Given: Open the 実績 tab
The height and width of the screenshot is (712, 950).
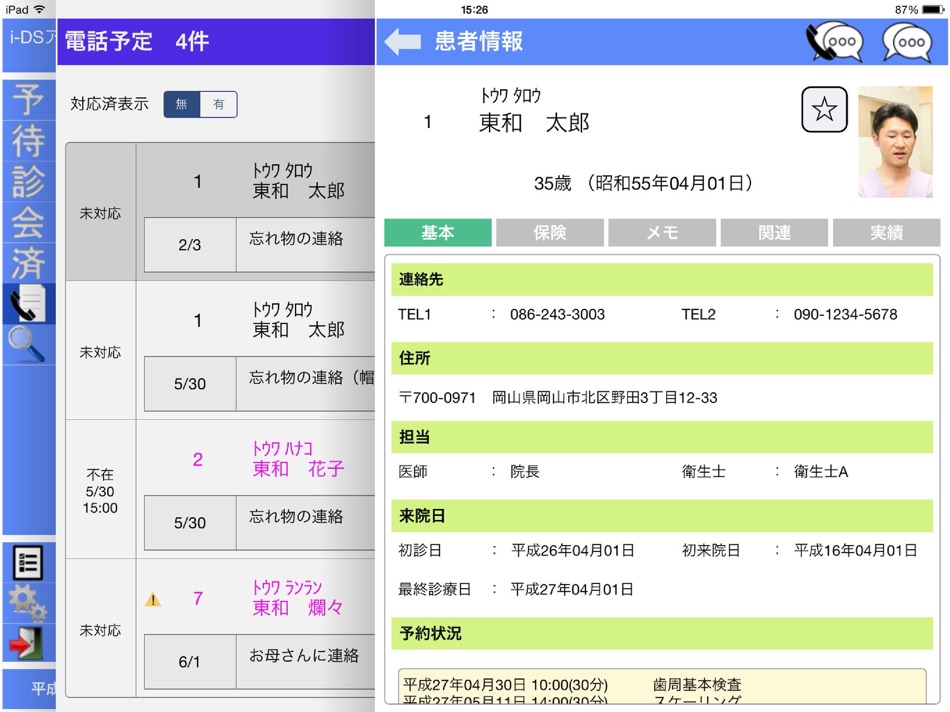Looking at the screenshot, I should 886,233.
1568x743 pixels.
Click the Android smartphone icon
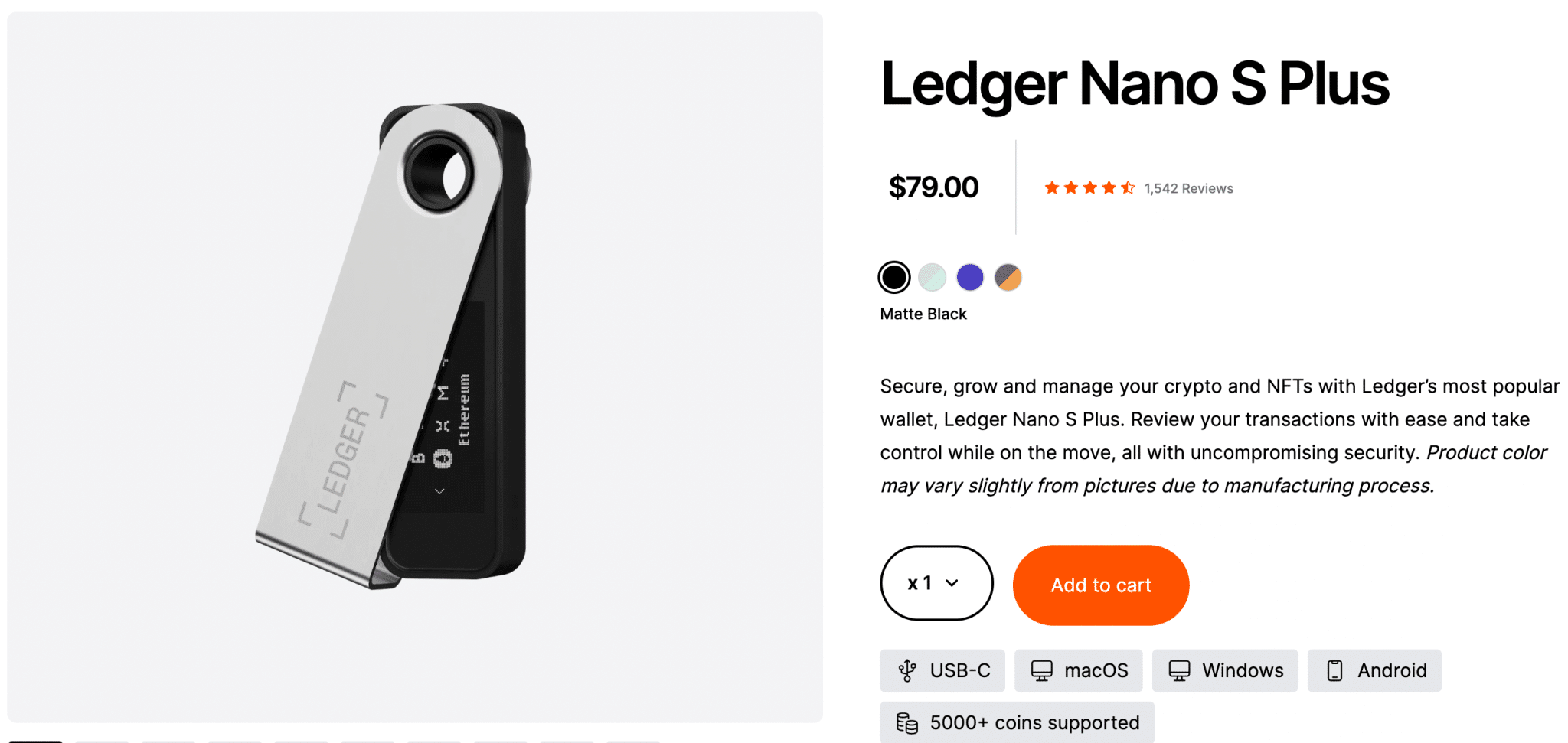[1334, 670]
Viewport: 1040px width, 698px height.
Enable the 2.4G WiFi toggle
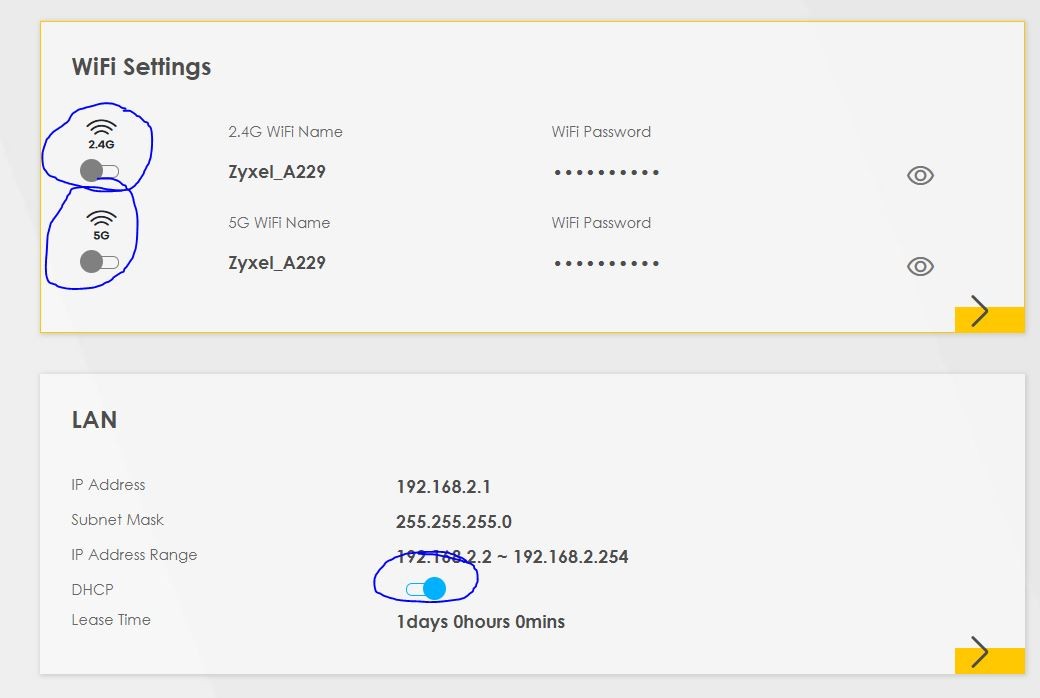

━━━━━━

Copy out all the items above, swapping "toggle" for "switch" and leaving everything else untouched. Omit the pictures.

Final result:
Given: Open the 実績 tab
The height and width of the screenshot is (712, 950).
Looking at the screenshot, I should 886,233.
1568x743 pixels.
Click the Android smartphone icon
[1334, 670]
Viewport: 1040px width, 698px height.
Enable the 2.4G WiFi switch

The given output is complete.